Personalized medicine is also very useful in the drug industry. Once randomized treatment trials are carried out, we will be able to ensure that we target specifically those groups of people that can respond to the treatments being tested. We hope that this will enable us to conduct randomized treatment trials on fewer patients and that we will not have to submit patients to treatments they are unlikely to respond to. In the case of neurological diseases, it is often not a matter of specific diseases, but syndromes that, presumably, cover various genetic identities. Therefore, we would be able to administer treatments that are more appropriate for stratified patients we refer to as responders.

That's an excellent question, Dr. Carrie. As you know, one of the numerous difficulties, to start with, has been in establishing protocols of research to even demonstrate whether or not there was a higher prevalence of an association of CCSVI with patients with MS than with patients without MS. As you know, when you look at the literature on the subject, there's a huge variation and it is widely believed that the reason for that is the difficulty of diagnosing the CCSVI condition.

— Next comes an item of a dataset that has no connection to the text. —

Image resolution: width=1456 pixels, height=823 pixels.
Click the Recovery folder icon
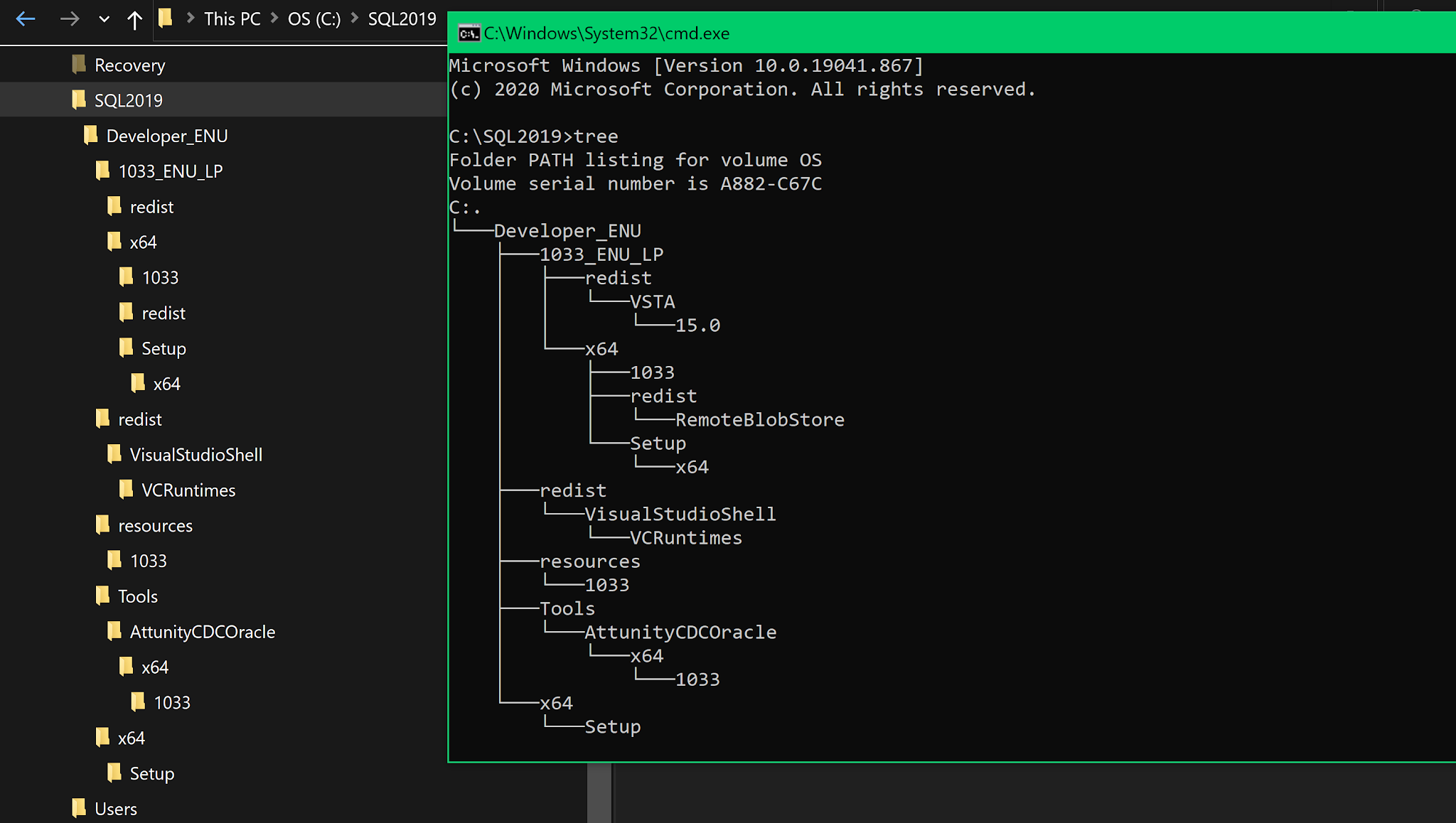78,65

It is an ultrasound diagnosis, to start with, and several of the seven studies that the MS Society is currently supporting are actually comparing various diagnostic methods. What's interesting is that they all compare the various methods—for instance, intravenous angiography or NMR spectroscopy—with the Zamboni standard, which is ultrasound. So the idea is whether or not we see the same thing as with an ultrasound, and in some cases, an ultrasound performed using exactly the same machine as Zamboni used. There are some groups in Canada that actually went to the trouble of purchasing the same machine as Zamboni's and sending their technicians in the trial to Zamboni's lab, so that they would really learn to do it exactly as he did, and then they compared this with a variety of other approaches of looking at venous pathology, which are the current imaging approaches to look at venous pathology.

As you will see if you go on our website and look at the protocol for the therapeutic trial that we launched several months ago now, we've been extraordinarily specific—actually, I would say more specific than CIHR usually is in its call for proposals—in how to establish a proper diagnostic procedure, and preferably several diagnostic procedures, to make sure that we wouldn't start putting balloons in the veins of patients where the existence of CCSVI could be questionable. But if you read the recent review articles on this topic, you will see that this question of the difficulty of diagnosis is a recurrent one.

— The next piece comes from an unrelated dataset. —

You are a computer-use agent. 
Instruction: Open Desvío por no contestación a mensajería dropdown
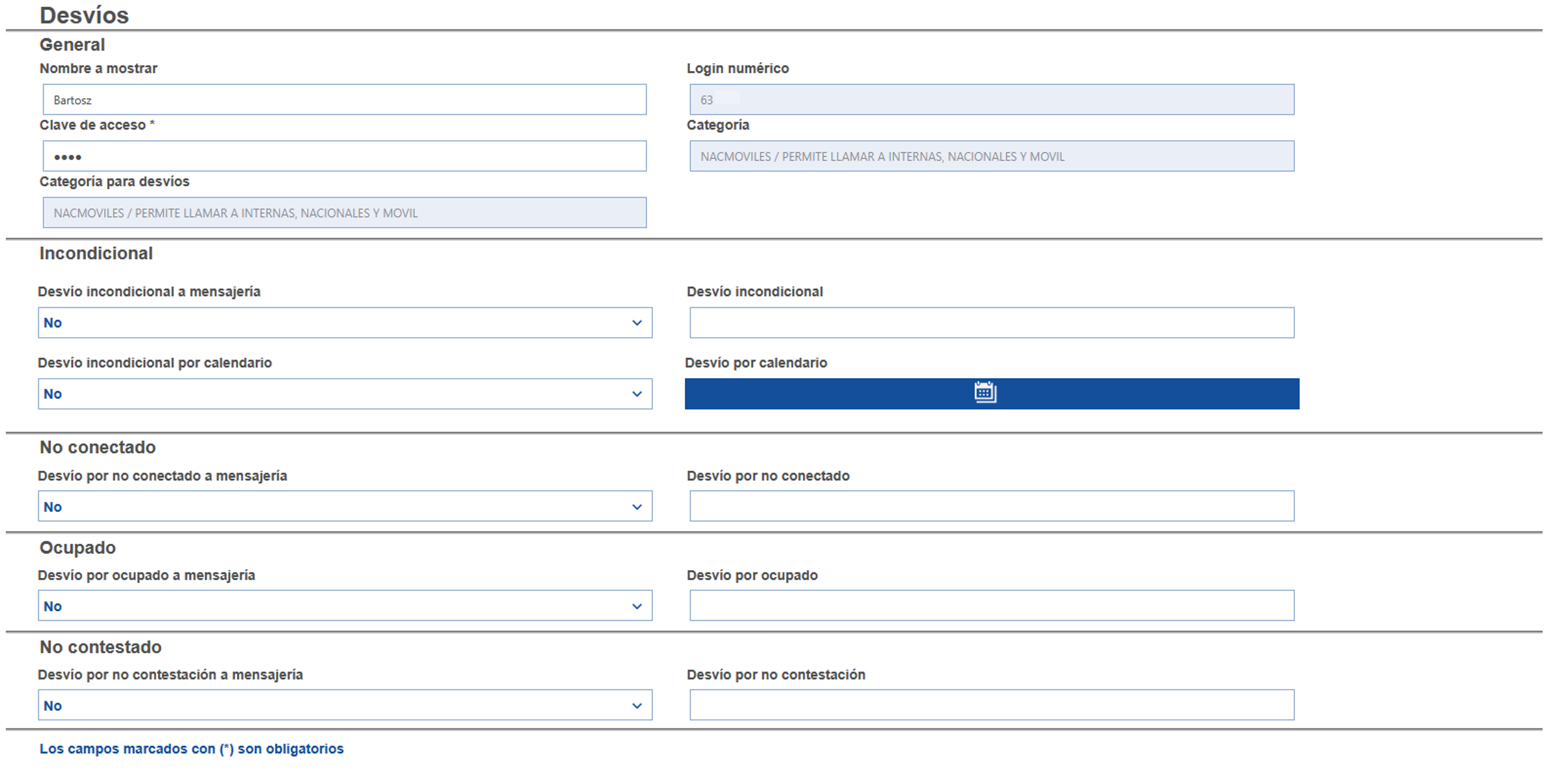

It has been one of the problems, actually, because some of the people who really don't believe in the association of CCSVI have put forth exactly this observation: Why is it that so many patients have the same abnormalities in their vein system and don't show the MS symptoms?

We could discuss at length the various reasons for that. Let's just say that right now there's enough evidence, as you know, for the possibility of an association, or an increased prevalence, for the working group to recommend to us that we go with a trial. And if we're moving on a trial, it's because we believe there are scientific reasons for it. Otherwise we'd know there would be no chance for the ethics review boards to approve such a trial. So if we launched it, it's because we feel at this point there are enough question marks of importance to really further investigate this.

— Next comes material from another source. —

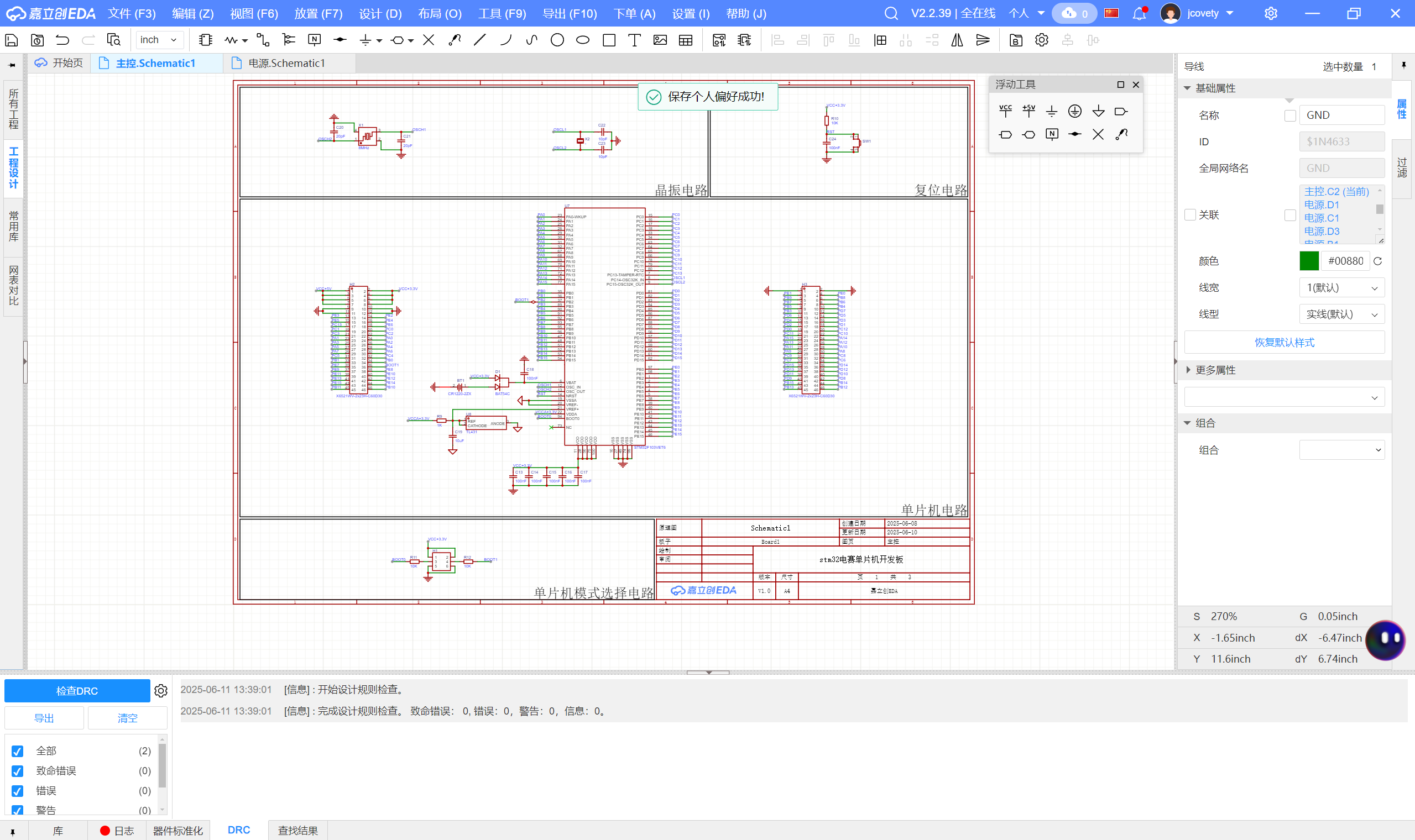Select the text tool in toolbar
Viewport: 1415px width, 840px height.
point(634,40)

Very simply, they recommended to Zamboni that he should do things the way they're normally done—that is, go first to a phase one and two trial before moving to a large number of patients, as we always do with clinical trials. It's the normal prudent process. You first demonstrate that it is safe, you demonstrate therapeutic efficacy on a small number of patients, and then if there are no problems and if things are positive, you ramp it up to a large number of patients.

Basically, what the committee of the Italian MS society told Dr. Zamboni is, well, to do as Canada does. They didn't really say that, but they recommended that he take an approach that is exactly the same as the one we've chosen to take.